Though he may want to sound like a front-runner, the reality is that he has neither the organization nor money that a front-runner in a national race usually commands.
“The voters took a serious look at him in Iowa, and then his poll numbers dropped precipitously, when they decided he wasn’t ready for the tomato paste biggest job on the planet,” said Jim McGrath, a Republican strategist in Houston who is a supporter of Mr. Romney’s. “He pops up with a big night earlier this week, and he should be congratulated for that. But there’s nothing to indicate that there is a durable confidence in Santorum in this bump that is any different than the last bump that faded. His political stock has been a little shaky.”
“I love that he carries the family values with him,” said Becky Boydstun, 37, a stay-at-home mother from Frisco, Tex., who stood on a bench outside the packed barn-style hall in Plano trying to hear his speech. “When you don’t put yourself up on a pedestal, when you can relate to people on a general level, it draws them to you even more.”
Before Thursday, Max Lubitz, 25, a military officer who is on leave at Tinker Air Force Base near Oklahoma City, had been torn between voting for Mr. Gingrich or Mr. Santorum. After watching Mr. Santorum, he said he would support him. “I think this speech sealed it for me,” he said. “The electricity was alive in the room.”

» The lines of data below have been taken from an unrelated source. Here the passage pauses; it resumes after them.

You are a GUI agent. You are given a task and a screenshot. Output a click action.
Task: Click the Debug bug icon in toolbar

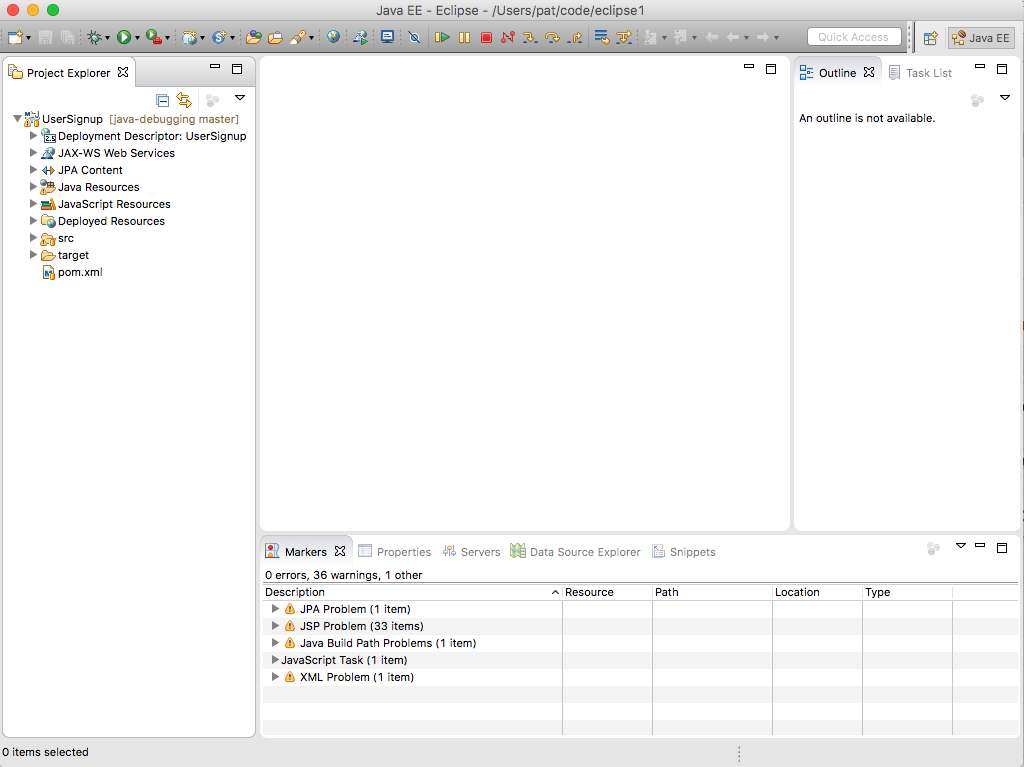[95, 37]
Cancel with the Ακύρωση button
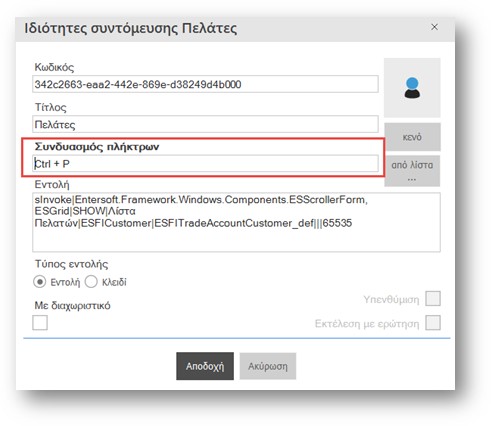The width and height of the screenshot is (491, 426). [x=268, y=366]
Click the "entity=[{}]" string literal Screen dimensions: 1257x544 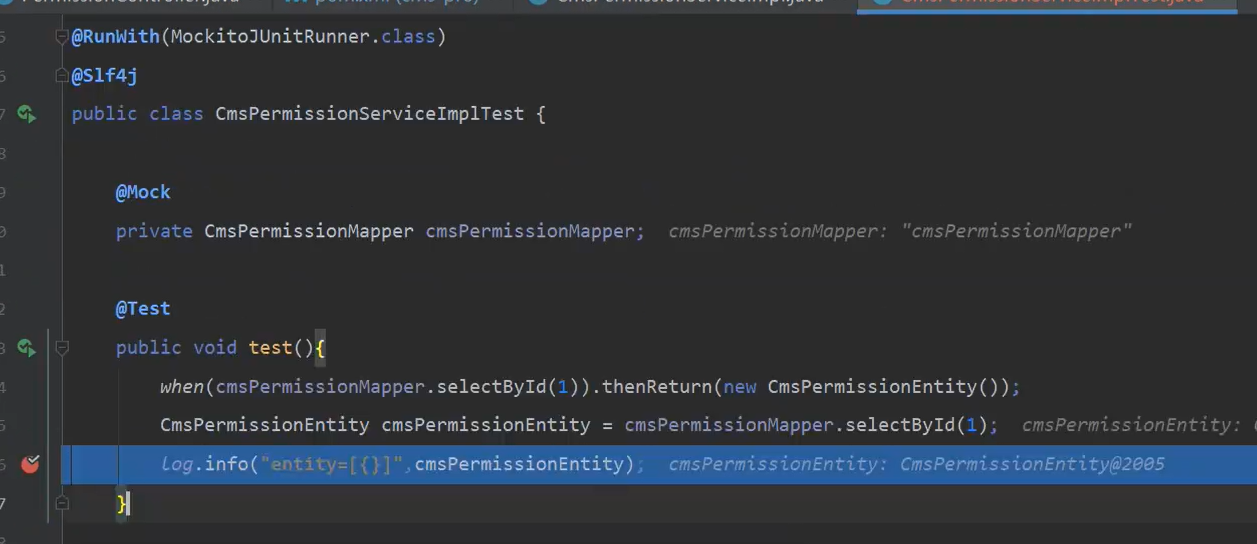pyautogui.click(x=336, y=464)
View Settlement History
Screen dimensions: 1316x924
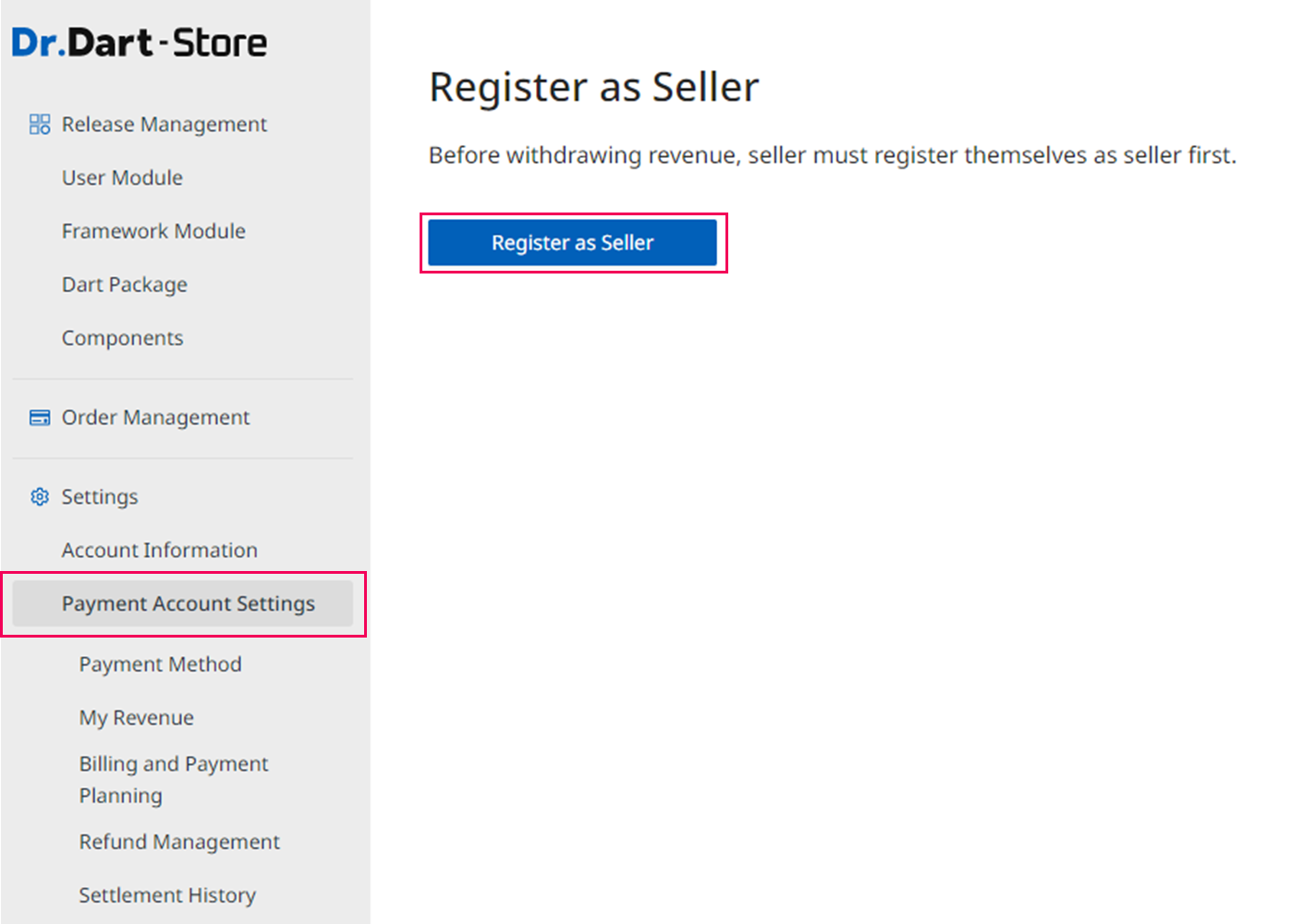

But his digs at the president are not what people talk about as they crowd solenoid valve around him to shake his hand. It is his 3-year-old daughter, Isabella, or Bella, as she is known, who has a fatal chromosomal disorder called Trisomy 18. Bella’s struggle is the emotional undercurrent of his campaign and, for his supporters, has become inseparable from Mr. Santorum’s appeal as a Christian conservative who opposes abortion.
As he has throughout the campaign, he linked conservative social values to economic prosperity. In Texas, he prayed with a group of pastors, met with Tea Party activists and told the members of the Republican Women of North Collin County that a strong family unit is not only good for the country, but also good for the economy.
In Oklahoma City on Thursday morning, he was scheduled to speak at a gun range and shooting sports complex, but because of the expected turnout, the event was moved to the ballroom of a nearby convention center. Mr. Santorum addressed roughly 1,000 people about the dangers of big government and attacked President Obama’s health care, energy and economic policies.
“When she got pneumonia, he stopped his campaign,” said Stephanie Broardt, an Oklahoma City stay-at-home mother who stood on a digital thermometer chair to watch his speech. “He strikes me as a good father. That’s another reason why I love him, because he’s a family man. Other candidates cannot say that.”